• CONSIGNE ÉCRITE: Renommez « Identify the location of » en « Find the position of » dans toutes les lignes ci-dessous, sans rien modifier d'autre.

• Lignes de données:
=======

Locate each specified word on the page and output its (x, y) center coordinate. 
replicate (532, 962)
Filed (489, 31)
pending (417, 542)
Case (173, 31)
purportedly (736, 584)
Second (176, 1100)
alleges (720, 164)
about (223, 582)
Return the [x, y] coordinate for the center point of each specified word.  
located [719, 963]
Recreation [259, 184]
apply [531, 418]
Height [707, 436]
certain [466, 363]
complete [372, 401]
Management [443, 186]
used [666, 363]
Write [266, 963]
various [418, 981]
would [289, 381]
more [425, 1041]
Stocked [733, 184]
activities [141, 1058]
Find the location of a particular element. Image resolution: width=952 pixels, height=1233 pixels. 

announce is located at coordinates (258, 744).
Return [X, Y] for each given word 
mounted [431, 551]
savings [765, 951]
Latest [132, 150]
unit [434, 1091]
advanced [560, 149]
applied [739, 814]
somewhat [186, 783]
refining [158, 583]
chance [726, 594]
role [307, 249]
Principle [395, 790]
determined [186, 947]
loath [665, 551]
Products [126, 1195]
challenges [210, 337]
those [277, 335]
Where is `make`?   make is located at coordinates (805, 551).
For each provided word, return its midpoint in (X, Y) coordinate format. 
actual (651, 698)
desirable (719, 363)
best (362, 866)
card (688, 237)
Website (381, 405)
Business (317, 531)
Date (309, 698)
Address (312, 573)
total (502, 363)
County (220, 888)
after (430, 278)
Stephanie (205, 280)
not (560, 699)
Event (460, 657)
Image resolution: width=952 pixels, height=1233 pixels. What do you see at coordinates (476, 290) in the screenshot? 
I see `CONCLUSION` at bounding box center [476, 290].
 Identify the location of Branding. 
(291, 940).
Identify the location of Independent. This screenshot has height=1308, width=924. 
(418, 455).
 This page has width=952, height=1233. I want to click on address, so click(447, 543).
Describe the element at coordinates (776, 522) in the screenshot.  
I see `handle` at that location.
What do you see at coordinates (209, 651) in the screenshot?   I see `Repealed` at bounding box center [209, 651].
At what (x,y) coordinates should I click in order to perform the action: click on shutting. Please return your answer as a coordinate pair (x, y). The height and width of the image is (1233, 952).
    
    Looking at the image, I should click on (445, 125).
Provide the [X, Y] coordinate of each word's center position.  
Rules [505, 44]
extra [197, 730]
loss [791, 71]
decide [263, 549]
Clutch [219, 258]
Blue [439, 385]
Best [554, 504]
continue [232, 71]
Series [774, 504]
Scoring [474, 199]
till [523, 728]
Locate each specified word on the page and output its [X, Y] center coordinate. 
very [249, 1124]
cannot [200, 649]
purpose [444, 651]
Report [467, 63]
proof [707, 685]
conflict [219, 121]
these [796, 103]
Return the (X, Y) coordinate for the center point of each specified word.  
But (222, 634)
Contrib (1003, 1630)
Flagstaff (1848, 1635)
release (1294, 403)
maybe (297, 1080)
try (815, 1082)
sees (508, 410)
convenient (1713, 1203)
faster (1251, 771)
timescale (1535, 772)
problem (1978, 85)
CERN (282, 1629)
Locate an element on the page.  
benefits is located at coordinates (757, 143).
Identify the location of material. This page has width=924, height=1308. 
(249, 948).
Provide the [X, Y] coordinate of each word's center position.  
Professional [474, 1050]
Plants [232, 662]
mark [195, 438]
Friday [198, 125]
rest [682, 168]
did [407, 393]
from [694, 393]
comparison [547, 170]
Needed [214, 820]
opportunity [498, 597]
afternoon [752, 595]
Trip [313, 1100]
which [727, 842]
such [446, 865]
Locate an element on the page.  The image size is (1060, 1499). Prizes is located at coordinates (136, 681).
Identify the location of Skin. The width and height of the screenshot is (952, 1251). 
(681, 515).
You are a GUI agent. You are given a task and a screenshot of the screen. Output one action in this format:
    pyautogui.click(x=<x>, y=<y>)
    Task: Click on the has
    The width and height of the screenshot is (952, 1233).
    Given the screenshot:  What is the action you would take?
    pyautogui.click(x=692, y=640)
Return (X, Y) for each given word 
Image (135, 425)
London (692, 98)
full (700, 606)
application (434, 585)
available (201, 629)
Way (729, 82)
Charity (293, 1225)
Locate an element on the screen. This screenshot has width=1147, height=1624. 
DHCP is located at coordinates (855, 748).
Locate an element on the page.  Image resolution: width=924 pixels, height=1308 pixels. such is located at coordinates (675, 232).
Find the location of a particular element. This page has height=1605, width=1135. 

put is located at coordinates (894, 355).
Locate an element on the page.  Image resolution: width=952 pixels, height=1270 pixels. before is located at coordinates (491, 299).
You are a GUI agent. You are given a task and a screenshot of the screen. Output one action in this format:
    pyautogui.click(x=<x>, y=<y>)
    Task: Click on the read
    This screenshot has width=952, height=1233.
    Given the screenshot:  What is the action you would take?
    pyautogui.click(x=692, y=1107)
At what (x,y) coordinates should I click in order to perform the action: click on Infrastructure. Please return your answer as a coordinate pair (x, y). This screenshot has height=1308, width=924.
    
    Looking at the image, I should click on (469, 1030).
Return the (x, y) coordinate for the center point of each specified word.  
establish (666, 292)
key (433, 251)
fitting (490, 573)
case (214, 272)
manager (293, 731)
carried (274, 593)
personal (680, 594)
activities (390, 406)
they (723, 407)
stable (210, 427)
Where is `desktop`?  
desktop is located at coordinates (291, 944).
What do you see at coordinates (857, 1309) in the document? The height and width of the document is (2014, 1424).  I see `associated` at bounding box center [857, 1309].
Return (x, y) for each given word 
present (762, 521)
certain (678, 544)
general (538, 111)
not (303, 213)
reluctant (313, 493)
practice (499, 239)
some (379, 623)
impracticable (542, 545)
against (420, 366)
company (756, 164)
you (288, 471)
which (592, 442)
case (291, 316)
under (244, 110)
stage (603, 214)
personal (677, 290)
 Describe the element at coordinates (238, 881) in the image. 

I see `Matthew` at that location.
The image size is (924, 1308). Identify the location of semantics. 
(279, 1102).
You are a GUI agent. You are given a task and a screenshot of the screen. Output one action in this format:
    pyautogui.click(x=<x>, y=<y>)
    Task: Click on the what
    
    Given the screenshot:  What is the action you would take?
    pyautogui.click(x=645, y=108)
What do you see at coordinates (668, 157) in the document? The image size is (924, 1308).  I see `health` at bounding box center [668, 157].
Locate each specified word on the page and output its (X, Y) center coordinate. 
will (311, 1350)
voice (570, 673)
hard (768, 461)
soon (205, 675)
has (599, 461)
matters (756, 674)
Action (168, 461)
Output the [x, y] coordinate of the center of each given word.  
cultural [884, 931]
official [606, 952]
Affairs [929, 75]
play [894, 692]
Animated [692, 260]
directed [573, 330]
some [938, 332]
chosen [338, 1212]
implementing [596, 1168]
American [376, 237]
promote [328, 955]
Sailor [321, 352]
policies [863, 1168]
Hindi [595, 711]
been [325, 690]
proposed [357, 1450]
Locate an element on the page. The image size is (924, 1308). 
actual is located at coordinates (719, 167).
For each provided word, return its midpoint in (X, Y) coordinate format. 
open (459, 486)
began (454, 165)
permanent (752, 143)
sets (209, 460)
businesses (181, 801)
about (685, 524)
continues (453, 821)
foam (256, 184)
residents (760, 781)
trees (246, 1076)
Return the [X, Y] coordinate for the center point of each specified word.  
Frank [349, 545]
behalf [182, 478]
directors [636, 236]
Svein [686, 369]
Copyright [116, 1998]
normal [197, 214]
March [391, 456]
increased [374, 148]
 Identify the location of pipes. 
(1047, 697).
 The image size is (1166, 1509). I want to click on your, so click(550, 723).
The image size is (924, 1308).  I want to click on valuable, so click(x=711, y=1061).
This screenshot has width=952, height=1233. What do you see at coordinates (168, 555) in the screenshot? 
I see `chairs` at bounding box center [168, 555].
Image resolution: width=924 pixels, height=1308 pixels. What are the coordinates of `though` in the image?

=======

• RÉSULTAT ATTENDU:
Locate each specified word on the page and output its (x, y) center coordinate. 
replicate (532, 962)
Filed (489, 31)
pending (417, 542)
Case (173, 31)
purportedly (736, 584)
Second (176, 1100)
alleges (720, 164)
about (223, 582)
Return the [x, y] coordinate for the center point of each specified word.  
located [719, 963]
Recreation [259, 184]
apply [531, 418]
Height [707, 436]
certain [466, 363]
complete [372, 401]
Management [443, 186]
used [666, 363]
Write [266, 963]
various [418, 981]
would [289, 381]
more [425, 1041]
Stocked [733, 184]
activities [141, 1058]
Find the location of a particular element. Image resolution: width=952 pixels, height=1233 pixels. 

announce is located at coordinates (258, 744).
Return [X, Y] for each given word 
mounted [431, 551]
savings [765, 951]
Latest [132, 150]
unit [434, 1091]
advanced [560, 149]
applied [739, 814]
somewhat [186, 783]
refining [158, 583]
chance [726, 594]
role [307, 249]
Principle [395, 790]
determined [186, 947]
loath [665, 551]
Products [126, 1195]
challenges [210, 337]
those [277, 335]
Where is `make`?   make is located at coordinates (805, 551).
For each provided word, return its midpoint in (X, Y) coordinate format. 
actual (651, 698)
desirable (719, 363)
best (362, 866)
card (688, 237)
Website (381, 405)
Business (317, 531)
Date (309, 698)
Address (312, 573)
total (502, 363)
County (220, 888)
after (430, 278)
Stephanie (205, 280)
not (560, 699)
Event (460, 657)
Image resolution: width=952 pixels, height=1233 pixels. What do you see at coordinates (476, 290) in the screenshot? 
I see `CONCLUSION` at bounding box center [476, 290].
 Find the position of Branding. 
(291, 940).
Find the position of Independent. This screenshot has height=1308, width=924. 
(418, 455).
 This page has width=952, height=1233. I want to click on address, so click(447, 543).
Describe the element at coordinates (776, 522) in the screenshot.  
I see `handle` at that location.
What do you see at coordinates (209, 651) in the screenshot?   I see `Repealed` at bounding box center [209, 651].
At what (x,y) coordinates should I click in order to perform the action: click on shutting. Please return your answer as a coordinate pair (x, y). The height and width of the image is (1233, 952).
    
    Looking at the image, I should click on (445, 125).
Provide the [X, Y] coordinate of each word's center position.  
Rules [505, 44]
extra [197, 730]
loss [791, 71]
decide [263, 549]
Clutch [219, 258]
Blue [439, 385]
Best [554, 504]
continue [232, 71]
Series [774, 504]
Scoring [474, 199]
till [523, 728]
Locate each specified word on the page and output its [X, Y] center coordinate. 
very [249, 1124]
cannot [200, 649]
purpose [444, 651]
Report [467, 63]
proof [707, 685]
conflict [219, 121]
these [796, 103]
Return the (X, Y) coordinate for the center point of each specified word.  
But (222, 634)
Contrib (1003, 1630)
Flagstaff (1848, 1635)
release (1294, 403)
maybe (297, 1080)
try (815, 1082)
sees (508, 410)
convenient (1713, 1203)
faster (1251, 771)
timescale (1535, 772)
problem (1978, 85)
CERN (282, 1629)
Locate an element on the page.  
benefits is located at coordinates (757, 143).
Find the position of material. This page has width=924, height=1308. 
(249, 948).
Provide the [X, Y] coordinate of each word's center position.  
Professional [474, 1050]
Plants [232, 662]
mark [195, 438]
Friday [198, 125]
rest [682, 168]
did [407, 393]
from [694, 393]
comparison [547, 170]
Needed [214, 820]
opportunity [498, 597]
afternoon [752, 595]
Trip [313, 1100]
which [727, 842]
such [446, 865]
Locate an element on the page.  The image size is (1060, 1499). Prizes is located at coordinates (136, 681).
Find the position of Skin. The width and height of the screenshot is (952, 1251). 
(681, 515).
You are a GUI agent. You are given a task and a screenshot of the screen. Output one action in this format:
    pyautogui.click(x=<x>, y=<y>)
    Task: Click on the has
    The width and height of the screenshot is (952, 1233).
    Given the screenshot:  What is the action you would take?
    pyautogui.click(x=692, y=640)
Return (X, Y) for each given word 
Image (135, 425)
London (692, 98)
full (700, 606)
application (434, 585)
available (201, 629)
Way (729, 82)
Charity (293, 1225)
Locate an element on the screen. This screenshot has width=1147, height=1624. 
DHCP is located at coordinates (855, 748).
Locate an element on the page.  Image resolution: width=924 pixels, height=1308 pixels. such is located at coordinates (675, 232).
Find the location of a particular element. This page has height=1605, width=1135. 

put is located at coordinates (894, 355).
Locate an element on the page.  Image resolution: width=952 pixels, height=1270 pixels. before is located at coordinates (491, 299).
You are a GUI agent. You are given a task and a screenshot of the screen. Output one action in this format:
    pyautogui.click(x=<x>, y=<y>)
    Task: Click on the read
    This screenshot has width=952, height=1233.
    Given the screenshot:  What is the action you would take?
    pyautogui.click(x=692, y=1107)
At what (x,y) coordinates should I click in order to perform the action: click on Infrastructure. Please return your answer as a coordinate pair (x, y). This screenshot has height=1308, width=924.
    
    Looking at the image, I should click on (469, 1030).
Return the (x, y) coordinate for the center point of each specified word.  
establish (666, 292)
key (433, 251)
fitting (490, 573)
case (214, 272)
manager (293, 731)
carried (274, 593)
personal (680, 594)
activities (390, 406)
they (723, 407)
stable (210, 427)
Where is `desktop`?  
desktop is located at coordinates (291, 944).
What do you see at coordinates (857, 1309) in the document? The height and width of the document is (2014, 1424).  I see `associated` at bounding box center [857, 1309].
Return (x, y) for each given word 
present (762, 521)
certain (678, 544)
general (538, 111)
not (303, 213)
reluctant (313, 493)
practice (499, 239)
some (379, 623)
impracticable (542, 545)
against (420, 366)
company (756, 164)
you (288, 471)
which (592, 442)
case (291, 316)
under (244, 110)
stage (603, 214)
personal (677, 290)
 Describe the element at coordinates (238, 881) in the image. 

I see `Matthew` at that location.
The image size is (924, 1308). Find the position of semantics. 
(279, 1102).
You are a GUI agent. You are given a task and a screenshot of the screen. Output one action in this format:
    pyautogui.click(x=<x>, y=<y>)
    Task: Click on the what
    
    Given the screenshot:  What is the action you would take?
    pyautogui.click(x=645, y=108)
What do you see at coordinates (668, 157) in the document? The image size is (924, 1308).  I see `health` at bounding box center [668, 157].
Locate each specified word on the page and output its (X, Y) center coordinate. 
will (311, 1350)
voice (570, 673)
hard (768, 461)
soon (205, 675)
has (599, 461)
matters (756, 674)
Action (168, 461)
Output the [x, y] coordinate of the center of each given word.  
cultural [884, 931]
official [606, 952]
Affairs [929, 75]
play [894, 692]
Animated [692, 260]
directed [573, 330]
some [938, 332]
chosen [338, 1212]
implementing [596, 1168]
American [376, 237]
promote [328, 955]
Sailor [321, 352]
policies [863, 1168]
Hindi [595, 711]
been [325, 690]
proposed [357, 1450]
Locate an element on the page. The image size is (924, 1308). 
actual is located at coordinates (719, 167).
For each provided word, return its midpoint in (X, Y) coordinate format. 
open (459, 486)
began (454, 165)
permanent (752, 143)
sets (209, 460)
businesses (181, 801)
about (685, 524)
continues (453, 821)
foam (256, 184)
residents (760, 781)
trees (246, 1076)
Return the [X, Y] coordinate for the center point of each specified word.  
Frank [349, 545]
behalf [182, 478]
directors [636, 236]
Svein [686, 369]
Copyright [116, 1998]
normal [197, 214]
March [391, 456]
increased [374, 148]
 Find the position of pipes. 
(1047, 697).
 The image size is (1166, 1509). I want to click on your, so click(550, 723).
The image size is (924, 1308).  I want to click on valuable, so click(x=711, y=1061).
This screenshot has width=952, height=1233. What do you see at coordinates (168, 555) in the screenshot? 
I see `chairs` at bounding box center [168, 555].
Image resolution: width=924 pixels, height=1308 pixels. What are the coordinates of `though` in the image?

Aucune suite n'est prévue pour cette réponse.